Le contestazioni sulla documentazione
Nel merito degli atti, il Comitato AmpugnaNo segnala presunte discrepanze nei dati relativi alle volumetrie degli edifici e contesta le distanze indicate rispetto ai siti protetti della Montagnola Senese e dell’Alta Val di Merse. Tra gli elementi ritenuti carenti viene indicato anche il calcolo delle emissioni di anidride carbonica legate ai movimenti degli aeromobili.
In una nota, il comitato stima un consumo di circa 500 chilogrammi di carburante per le operazioni di decollo e atterraggio sotto i 900 metri di quota, comprese le fasi a terra e di rullaggio. Applicando questa stima a un’ipotesi di 10.500 voli l’anno, il gruppo arriva a calcolare circa 18mila tonnellate di anidride carbonica. Si tratta di valutazioni elaborate dal comitato, che chiede siano inserite nel progetto analisi ritenute più precise sull’impatto ambientale dello scalo.
Pannelli fotovoltaici e sostenibilità economica
Un altro capitolo riguarda i 20 ettari di pannelli fotovoltaici che, secondo l’associazione Ampugnano per la salvaguardia del territorio, non sarebbero presenti nella documentazione.

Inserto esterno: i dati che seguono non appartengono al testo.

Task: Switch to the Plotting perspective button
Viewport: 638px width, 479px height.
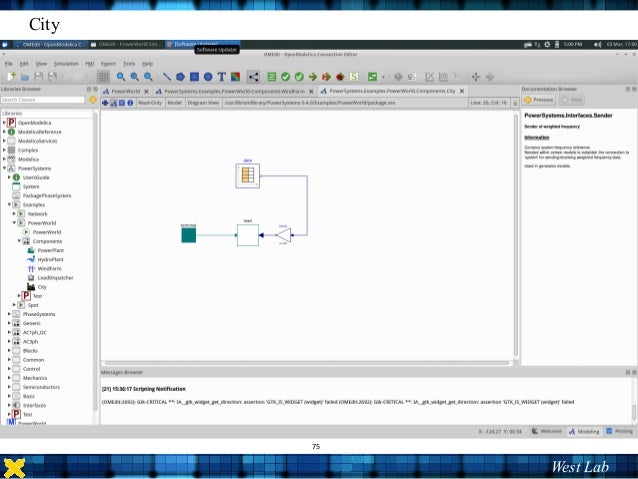Action: [618, 431]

La presidente Simonetta Pepi precisa che l’associazione non è contraria alle energie rinnovabili, ma contesta l’uso di grandi impianti quando i benefici economici, a suo giudizio, ricadrebbero soprattutto sulle società che li gestiscono e non direttamente sui cittadini.
Tra le criticità indicate figura inoltre l’assenza di un business plan complessivo. Il comitato chiede una pianificazione capace di chiarire gli aspetti strategici ed economici dell’intervento, dal piano di ammortamento al raggiungimento del punto di pareggio, fino al personale previsto nello scalo e alle misure per la sicurezza.
Guido Badalamenti contesta anche l’impostazione attribuita al progetto sul tema dell’utenza. A suo giudizio, la richiesta di voli diretti da parte dei cosiddetti passeggeri ad alta capacità di spesa non coinciderebbe con le esigenze dei senesi, che avrebbero invece bisogno di collegamenti rapidi con gli aeroporti di Pisa, Firenze o Perugia.
Nelle ultime settimane i rappresentanti del comitato hanno incontrato consiglieri regionali sia di maggioranza sia di opposizione. L’obiettivo dichiarato è promuovere il trasferimento alla Regione dell’area demaniale di Ampugnano e l’avvio di un percorso partecipativo che coinvolga tutti i soggetti interessati al futuro dello scalo.